--- start PASSAGE TO READ ---

Studio album by Truck
- Released: 1973
- Studio: Thunder Sound
- Genre: Jazz rock
- Label: Capitol ST 6388
- Producer: Dennis R. Murphy

= Truck (Truck album) =

Truck is the debut album by Canadian jazz rock band, Truck. Consisting of original compositions, it was produced by Dennis R. Murphy of Sundog Productions. Released in early 1973 on the Capitol label, it made the Canadian charts and hung around for about a month and a half.

==Background==
The possibility of Truck releasing an album was noted in an issue of RPM Weekly dated May 6, 1972. At the end of June was when they were to start work on the album with producer Dennis Murphy.

According to the January 6, 1973 issue of Billboard, Truck's debut album was to be released by Capitol in mid-January. From early February to early March the group was taken off the road by their bosses at Magic Management to work on various aspects of their performances as well as the preparation for the heavy schedule coinciding with the release of the album.

--- end PASSAGE TO READ ---

▶ [PROMPT 1]
In the article on the album Truck, why did Magic Management take the group off the road from early February to early March? Answer in one to three sentences.
▶ [PROMPT 2]
Continue the article on the album Truck from its last sentence.

--- start INFORMATION SUPPLIED ---

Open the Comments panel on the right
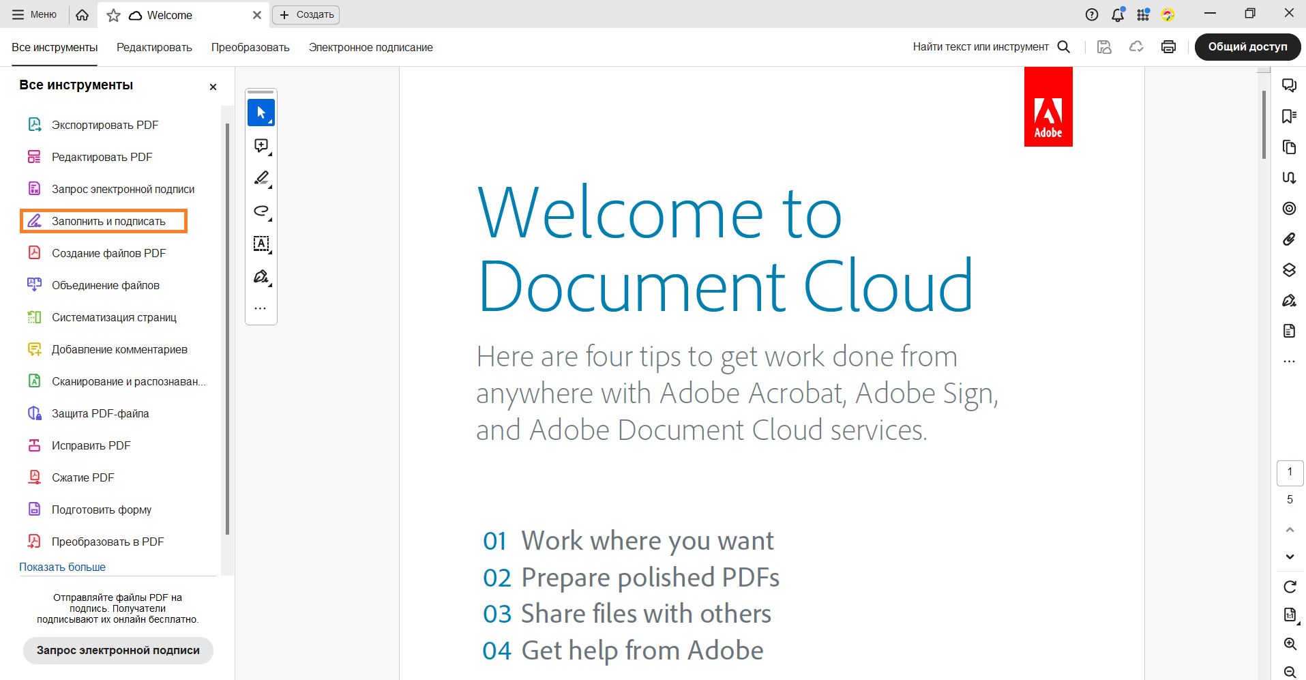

--- end INFORMATION SUPPLIED ---

▶ [TASK RESULT 1]
The group was taken off the road so it could work on various aspects of its performances. The break also let the band prepare for the heavy schedule that would come with the album's release.

▶ [TASK RESULT 2]
When the album was released, the line-up included Graham Lear on drums and percussion, Larry Ernewein on bass and backing vocals, Bill Usher on congas and bongos, Joey Miquelon (aka Joey Roberts) on guitar, Brian Wray on keyboards, flute and backing vocals, Michael Curtis on lead vocals, flute, acoustic guitar and percussion and James Roberts on tenor saxophone, flute and organ. The opening track on the album, "Rollin's On My Mind" was co-written by Graham Lear with keyboardist Brian Wray. The rest of the tracks on Side A were "Rain", "People", "Can't Wait (Until Tomorrow)", "Please Don't Come Shining Your Light" and on Side B, "Sing a Song", "Get it Together", "Take a Look", "Ernie" and "Another Dream". The rest of the tracks were composed by members of the group.

A press party scheduled for April was organized by Capitol Records to commemorate the release of the album.

The album includes the songs from the two singles, "Rain", "Get It Together" and "Can’t Wait Until Tomorrow", except for "Canada".

==Airplay and charting==
By April 7th, it had been getting airplay on Harvey MacKinnon's list at DAL Radio in Halifax, and Charlotte Baxter's list at Radio Erindale in Clarkson. The following week, it was on Steve Shacher's play list at Radio Brockist in Catharines.
For the week of April 21, the album was still on Charlotte Baxter's list. It was also when the album made its first appearance in the charts. It entered the RPM100 Albums Chart at #100. The following week it was at #98. By May 26, having spent six weeks in the charts it was at #85.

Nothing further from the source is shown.